El-Said explained that production is expected to gradually turn around, and presented the variation in growth rates across all sectors according to their degree of flexibility and their response to “stimulus” initiatives.
The minister also reviewed the volume of total resources that are expected to be made available, and their uses in the plan. She also provided estimates of output, local production, and economic growth and their rates.
El-Said added that the plan targets the implementation of the structural reform programme, and the continued adoption of financing packages and incentive policies.
This would also see efforts made to: rationalise public spending; implement the national projects plan; stabilise economic conditions; improve performance indicators; and grow international institutions’ confidence in the Egyptian economy.

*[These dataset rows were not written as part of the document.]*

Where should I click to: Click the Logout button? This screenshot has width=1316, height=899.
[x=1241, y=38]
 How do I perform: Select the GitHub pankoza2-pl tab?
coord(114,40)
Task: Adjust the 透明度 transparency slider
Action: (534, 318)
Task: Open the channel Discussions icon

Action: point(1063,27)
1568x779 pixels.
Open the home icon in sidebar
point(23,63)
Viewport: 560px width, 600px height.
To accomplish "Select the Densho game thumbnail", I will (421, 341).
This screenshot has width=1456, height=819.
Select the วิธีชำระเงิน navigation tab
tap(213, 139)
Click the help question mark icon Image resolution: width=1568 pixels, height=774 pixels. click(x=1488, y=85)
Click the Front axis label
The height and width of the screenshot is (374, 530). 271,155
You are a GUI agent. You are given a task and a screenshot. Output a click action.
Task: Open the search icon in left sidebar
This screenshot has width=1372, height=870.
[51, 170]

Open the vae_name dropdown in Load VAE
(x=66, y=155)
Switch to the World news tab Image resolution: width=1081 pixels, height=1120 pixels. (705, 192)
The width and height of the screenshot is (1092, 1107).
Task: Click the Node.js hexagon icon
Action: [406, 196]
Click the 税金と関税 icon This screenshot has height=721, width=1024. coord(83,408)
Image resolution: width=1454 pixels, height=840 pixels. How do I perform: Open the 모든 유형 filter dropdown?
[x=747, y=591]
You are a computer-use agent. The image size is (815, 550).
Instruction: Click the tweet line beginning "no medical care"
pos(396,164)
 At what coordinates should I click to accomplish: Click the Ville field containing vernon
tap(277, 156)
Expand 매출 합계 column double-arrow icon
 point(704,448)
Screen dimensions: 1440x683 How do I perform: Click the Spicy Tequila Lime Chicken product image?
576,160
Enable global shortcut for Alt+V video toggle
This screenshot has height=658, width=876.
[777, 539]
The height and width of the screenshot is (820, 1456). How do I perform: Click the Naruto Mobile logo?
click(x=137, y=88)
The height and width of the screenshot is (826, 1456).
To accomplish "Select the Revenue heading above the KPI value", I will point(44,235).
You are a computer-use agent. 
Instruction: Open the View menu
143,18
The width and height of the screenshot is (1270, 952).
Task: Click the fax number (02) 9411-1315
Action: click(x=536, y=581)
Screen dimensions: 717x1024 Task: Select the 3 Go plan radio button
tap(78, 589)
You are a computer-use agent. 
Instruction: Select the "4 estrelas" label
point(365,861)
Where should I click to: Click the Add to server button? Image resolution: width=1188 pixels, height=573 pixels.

The minister noted that the sectoral distribution of the estimated production for the FY 2021/22 plan shows that fast-growing sectors include: restaurants; hotels and telecommunications; construction and building; petroleum; the Suez Canal; health; and educational services.
Concerning the relative contributions of both the private sector and the government sector, El-Said explained that the private sector is expected to contribute about 68% of the total domestic production in FY 2021/22.
There will also be an increase in the contribution to agricultural, tourism, real estate, industrial, and construction activities, with contributions ranging from about 85% and 100%.